Томаш Миртски срывается с места и пружинисто, широкими шагами пересекает кабинет. С поры написания портрета он серьезно прибавил в талии.
– О, так даже лучше! – обманчиво-радостно заявляет он; желваки его ходят ходуном. – Дотошные цеховики сами всё увидят!
Из нагрудного кармашка Миртски извлекает маленький ключ и долго возится у дальней стены. Там, в тени необъятного книжного шкафа, прячется дверца, драпированная органзой.
– Катя, приведи себя в порядок, – властно приказывает Миртски, – к тебе гости.
Пока Томаш мешкает, я вскользь просматриваю письменный стол. Ничего необычного: куча смет, пара газетных рулонов… И аккуратная стопка конвертов пастельных цветов.
В замочной скважине гремит бородка ключа, поскрипывает дверца.
Я «случайно» рассыпаю стопку по сукну – и что же? Женские имена, выведенные крупным почерком с завитушками. Мария, Ханна, Андроника… И никаких Катаржин.
Одержимым женам писем не пишут.
– Ты смотришь конвертики, – дрожит воздух у самого моего уха.

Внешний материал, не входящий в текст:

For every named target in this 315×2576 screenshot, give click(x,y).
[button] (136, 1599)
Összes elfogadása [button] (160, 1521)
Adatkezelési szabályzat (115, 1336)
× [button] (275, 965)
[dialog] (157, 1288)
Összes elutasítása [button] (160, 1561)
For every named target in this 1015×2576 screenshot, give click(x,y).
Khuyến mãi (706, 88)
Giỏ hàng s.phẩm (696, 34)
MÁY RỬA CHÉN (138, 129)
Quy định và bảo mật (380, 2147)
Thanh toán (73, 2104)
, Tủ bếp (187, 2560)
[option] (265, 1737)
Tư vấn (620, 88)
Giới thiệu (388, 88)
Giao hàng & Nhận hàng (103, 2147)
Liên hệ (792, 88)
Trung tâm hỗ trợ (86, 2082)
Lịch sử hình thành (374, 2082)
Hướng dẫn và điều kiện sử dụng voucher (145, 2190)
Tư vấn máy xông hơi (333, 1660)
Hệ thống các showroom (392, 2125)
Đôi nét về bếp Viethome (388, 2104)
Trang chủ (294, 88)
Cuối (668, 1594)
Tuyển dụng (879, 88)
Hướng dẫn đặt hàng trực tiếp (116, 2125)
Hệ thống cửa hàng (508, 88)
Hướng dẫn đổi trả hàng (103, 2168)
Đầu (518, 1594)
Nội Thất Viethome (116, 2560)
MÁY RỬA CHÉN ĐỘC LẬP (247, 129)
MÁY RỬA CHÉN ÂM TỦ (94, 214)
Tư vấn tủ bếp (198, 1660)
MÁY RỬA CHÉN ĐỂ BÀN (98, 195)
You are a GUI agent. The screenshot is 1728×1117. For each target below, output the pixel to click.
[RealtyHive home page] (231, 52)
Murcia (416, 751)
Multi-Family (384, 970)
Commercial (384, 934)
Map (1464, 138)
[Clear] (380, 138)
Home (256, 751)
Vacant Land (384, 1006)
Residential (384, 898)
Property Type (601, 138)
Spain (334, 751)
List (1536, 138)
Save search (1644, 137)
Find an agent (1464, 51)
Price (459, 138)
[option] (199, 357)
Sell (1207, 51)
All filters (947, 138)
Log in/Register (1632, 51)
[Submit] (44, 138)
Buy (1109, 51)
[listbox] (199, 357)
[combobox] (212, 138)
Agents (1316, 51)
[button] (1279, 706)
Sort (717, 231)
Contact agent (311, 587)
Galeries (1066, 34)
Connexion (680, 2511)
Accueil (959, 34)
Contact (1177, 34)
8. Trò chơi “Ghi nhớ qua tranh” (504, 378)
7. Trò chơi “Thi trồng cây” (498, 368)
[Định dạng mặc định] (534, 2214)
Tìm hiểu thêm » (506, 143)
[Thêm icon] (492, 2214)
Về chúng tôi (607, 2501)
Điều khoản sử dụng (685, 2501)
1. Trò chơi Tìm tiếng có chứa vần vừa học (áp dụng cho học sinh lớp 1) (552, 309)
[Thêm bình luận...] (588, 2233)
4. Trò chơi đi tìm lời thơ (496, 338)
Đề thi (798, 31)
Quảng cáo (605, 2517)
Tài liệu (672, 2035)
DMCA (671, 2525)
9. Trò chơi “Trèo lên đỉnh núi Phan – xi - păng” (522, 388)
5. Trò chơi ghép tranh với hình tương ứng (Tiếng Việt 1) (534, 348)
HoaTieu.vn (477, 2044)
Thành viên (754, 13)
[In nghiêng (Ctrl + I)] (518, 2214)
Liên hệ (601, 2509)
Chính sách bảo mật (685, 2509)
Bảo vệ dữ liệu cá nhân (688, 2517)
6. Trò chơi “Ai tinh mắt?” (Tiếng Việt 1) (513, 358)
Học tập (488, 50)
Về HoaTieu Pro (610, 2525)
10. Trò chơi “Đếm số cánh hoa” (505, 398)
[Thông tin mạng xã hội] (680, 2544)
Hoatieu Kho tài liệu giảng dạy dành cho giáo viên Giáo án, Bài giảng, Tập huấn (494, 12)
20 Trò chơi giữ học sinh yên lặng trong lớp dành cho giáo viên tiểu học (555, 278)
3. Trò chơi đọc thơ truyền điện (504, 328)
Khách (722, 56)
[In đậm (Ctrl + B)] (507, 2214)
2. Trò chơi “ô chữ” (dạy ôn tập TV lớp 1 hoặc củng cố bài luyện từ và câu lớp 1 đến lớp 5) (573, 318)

Это не вопрос, не восклицание. Это констатация факта от Катаржины Клаугет. Констатация неровным, скачущим тембром – тембром неиссякаемого возбуждения. Тембром вечных переживаний.
В нос ударяет землистый запах тлена. Вонь немытого тела – тоже. Мурашки по спине.
– Какого…
Сжавшись в большой комок отвращения, я отшатываюсь от стола – и поступаю верно. Промедли я на секундочку, и эта старая кукла прижмется ко мне вплотную. Белая и изможденная, старая брошенная кукла. Становится не по себе, когда видишь изорванный сарафан в подозрительных разводах, длинные чулки до колена, стертые на ступнях до дыр. Она худа настолько, что сарафан висел бы как на вешалке – если б не вздутый живот. Неестественно правильной формы, обтянутый тканью так туго, что не остается складок.
– Графиня, присядьте, будьте добры, – Строжка пододвигает ей стул, приставленный к стене. – Я доктор, буду вас, значит, осматривать.
Серьезно, Строжка? По-твоему, всё в порядке?
– А это кто? – спрашивает она, садясь и тыкая в меня пальцем.
Пусть графиня и намазала губы вызывающе красной помадой, мимика ее неживая. И рот, напомаженный вкривь, зияет свежей раной. Ее лицо сморщилось сухофруктом, и, когда она говорит своим убегающим куда-то голосом, сухофрукт не меняется абсолютно. Только глаза, эти два вытаращенных шара, вдавленные в продолговатый череп, наполнены жизнью. Они живы как никто и ничто в этой комнате.